I looked out of the window again. "Now he's tearing up the canvass and. . . he's burying it." A by this time had a shovel in his hands.

"It's an art happening. It's not about the end product, it's all about the process. Are you videoing this?"

"Mmmm. No." I said and went outside to photograph the buring processes (and clean up bits of mushy paper clinging to the to the fence).




"But I don't like to take a bath," A said.

"Oohh," I said one of those inscrutible father smiles. "Well, when you chose to paint yourself, you also chose for me to give you a bath to take off the paint."

Saturday, July 26, 2008

Quickie

Lots of longish naps this week, so I think A is going through a growth spurt.

Yesterday he helped Grandpa with various chores -- like making pizza.

In other news, A pretty much on purpose lauched a stomp rocket onto a roof where we couldn't retrieve it. So we didn't.

Tuesday, July 22, 2008

Guns and Flamethrowers

Sigh.  A is into pretending that things are guns "to set people on fire."  I suppose this is natural, and I recall about eight months ago when A got mad at us he had a litany that involved crushing us up and throwing us into the garbage can. 

M was reading the latest copy of The Fearful Parent.  This issue is particularly ironic, because it has an article helping parents to not be "paranoid parents" -- so yes, the magazine that is telling us to not worry about our children falling at the playground is the same one which last year warning us that our child could be one of the 100 Americans bitten by sharks every year.

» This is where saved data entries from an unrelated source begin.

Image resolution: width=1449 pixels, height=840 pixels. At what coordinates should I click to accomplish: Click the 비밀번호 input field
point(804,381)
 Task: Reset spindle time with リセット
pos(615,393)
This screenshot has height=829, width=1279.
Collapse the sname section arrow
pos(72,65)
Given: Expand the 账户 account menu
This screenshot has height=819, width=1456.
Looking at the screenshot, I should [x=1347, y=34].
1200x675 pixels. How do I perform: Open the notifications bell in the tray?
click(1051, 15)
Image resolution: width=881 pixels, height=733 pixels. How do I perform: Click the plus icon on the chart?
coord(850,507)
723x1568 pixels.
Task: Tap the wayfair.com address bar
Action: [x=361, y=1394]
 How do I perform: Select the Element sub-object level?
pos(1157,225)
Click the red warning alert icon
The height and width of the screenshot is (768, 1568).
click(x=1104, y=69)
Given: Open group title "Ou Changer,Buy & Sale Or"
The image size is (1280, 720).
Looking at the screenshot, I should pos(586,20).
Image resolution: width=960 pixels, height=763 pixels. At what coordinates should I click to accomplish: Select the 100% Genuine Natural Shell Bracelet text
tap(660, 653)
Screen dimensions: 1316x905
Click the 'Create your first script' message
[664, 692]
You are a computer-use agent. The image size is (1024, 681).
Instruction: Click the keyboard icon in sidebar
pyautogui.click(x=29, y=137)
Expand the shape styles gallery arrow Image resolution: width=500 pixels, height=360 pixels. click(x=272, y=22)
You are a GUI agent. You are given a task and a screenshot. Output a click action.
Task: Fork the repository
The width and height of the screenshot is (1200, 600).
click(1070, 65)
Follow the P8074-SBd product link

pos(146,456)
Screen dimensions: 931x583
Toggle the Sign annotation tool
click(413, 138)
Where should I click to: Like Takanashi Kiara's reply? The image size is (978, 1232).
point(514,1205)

M thinks either we're getting more experienced at parenting, or The Fearful Parent is getting dumber.   

Friday, July 18, 2008

Zoo and Stomp Rockets

Our friends took us to the zoo.

Later they gave stomp rockets!

Thursday, July 17, 2008

Already Reading?

Well, I'm not sure, but I think A can read.

Yesterday, we were looking at a Bob the Builder book, and A completed a line of text before I had read it to him.  I don't know if he actually read the book, or if he figured out that Wendy was going to say, "We fixed the road" based on narrative clues.  To be fair, the text was, "(Wendy icon) said, "We fixed the (road icon)."  (A said, "We fixed the road.")

M thinks A is using narrative context.  Still, it surprised me when it happened.

Wednesday, July 16, 2008

Photo Montage

A said that he wanted to post pictures to the blog.  So I hooked up his camera to the computer and fired up the blog.


"It's M!" says A about this picture.   

Then before we could finish, he ran off to play the kazoo.





This is the needy creature.  M is convinced that the only reason she is in our lives (for seven years before A, I might add) is to teach A to be kind to old animals.

It's mostly working.







A likes trucks.  And stickers.  I think he might have been using his truck as a paper cutter.